The lines of Arya’s face tightened. “Your prowess is without compare, Your Majesty. I do not doubt it. But listen: this is a trap set for Eragon and Saphira. They”—she flung an arm toward the rising figures of Thorn and Murtagh—“have come to capture Eragon and Saphira and spirit them away to Urû’baen. Galbatorix would not have sent so few men unless he was confident they could keep the Varden occupied long enough for Murtagh to overwhelm Eragon. Galbatorix must have placed spells on those men, spells to aid them in their mission. What those enchantments might be, I do not know, but of this I am certain: the soldiers are more than they appear, and we must prevent them from entering this camp.”

Emerging from his initial shock, Eragon said, “You don’t want to let Thorn fly over the camp; he could set fire to half of it with a single pass.”

Nasuada clasped her hands over the pommel of her saddle, seemingly oblivious to Murtagh and Thorn and to the soldiers, who were now less than a mile away. “But why not attack us while we were unawares?” she asked. “Why alert us to their presence?”

It was Narheim who answered. “Because they would not want Eragon and Saphira to get caught up in the fighting on the ground. No, unless I am mistaken, their plan is for Eragon and Saphira to meet Thorn and Murtagh in the air while the soldiers assail our position here.”


?Is it wise, then, to accommodate their wishes, to willingly send Eragon and Saphira into this trap?” Nasuada raised an eyebrow.

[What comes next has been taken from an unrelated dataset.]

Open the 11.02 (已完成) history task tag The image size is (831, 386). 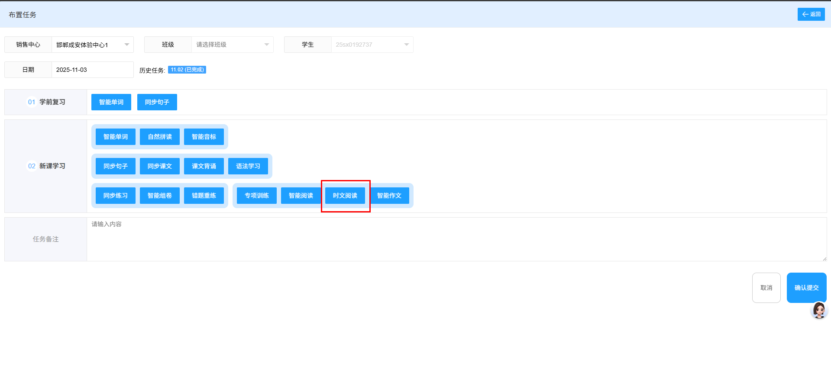coord(187,70)
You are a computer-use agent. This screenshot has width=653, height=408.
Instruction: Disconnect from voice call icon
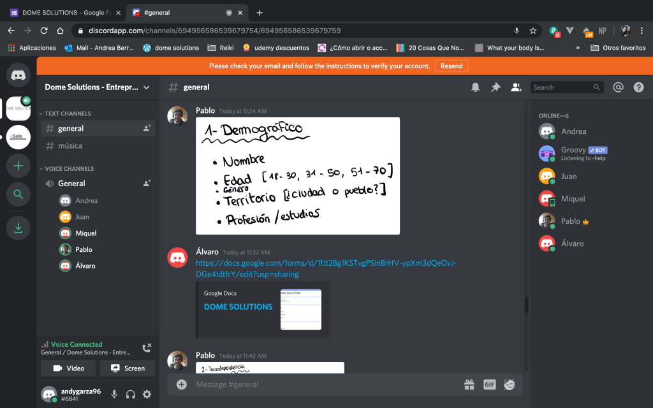click(x=147, y=347)
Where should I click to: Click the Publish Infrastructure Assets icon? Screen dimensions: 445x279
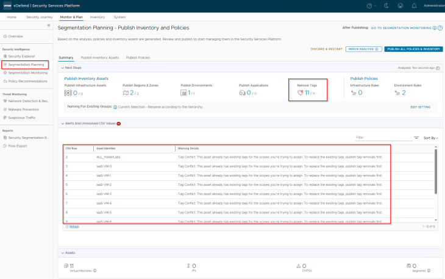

“Yes,” insisted Arya, “for we have an advantage they could not suspect.” She pointed at Blödhgarm. “This time Eragon shall not face Murtagh alone. He will have the combined strength of thirteen elves supporting him. Murtagh will not be expecting that. Stop the soldiers before they reach us, and you will have frustrated part of Galbatorix’s design. Send Saphira and Eragon up with the mightiest spellcasters of my race bolstering their efforts, and you will disrupt the remainder of Galbatorix’s scheme.”

“You have convinced me,” said Nasuada. “However, the soldiers are too close for us to intercept them any distance from the camp with men on foot. Orrin—”

Before she finished, the king had turned his horse around and was racing toward the north gate of the camp. One of his retinue winded a trumpet, a signal for the rest of Orrin’s cavalry to assemble for a charge.

To Garzhvog, Nasuada said, “King Orrin will require assistance. Send your rams to join him.”

“Lady Nightstalker.” Throwing back his massive horned head, Garzhvog loosed a wild wailing bellow. The skin on the back of Eragon’s arms and neck prickled as he listened to the Urgal’s savage howl. With a snap of his jaws, Garzhvog ceased his belling and then grunted, “They will come.” The Kull broke into an earth-shattering trot and ran toward the gate where King Orrin and his horsemen were gathered.

Four of the Varden dragged open the gate. King Orrin raised his sword, shouted, and galloped out of the camp, leading his men toward the soldiers in their gold-stitched tunics. A plume of cream-colored dust billowed out from underneath the hooves of the horses, obscuring the arrowhead-shaped formation from view.

“Jörmundur,” said Nasuada.

“Yes, my Lady?”

“Order two hundred swordsmen and a hundred spearmen after them. And have fifty archers station themselves seventy to eighty yards away from the fighting. I want these soldiers crushed, Jörmundur, obliterated, ground out of existence. The men are to understand that no quarter is to be given or accepted.”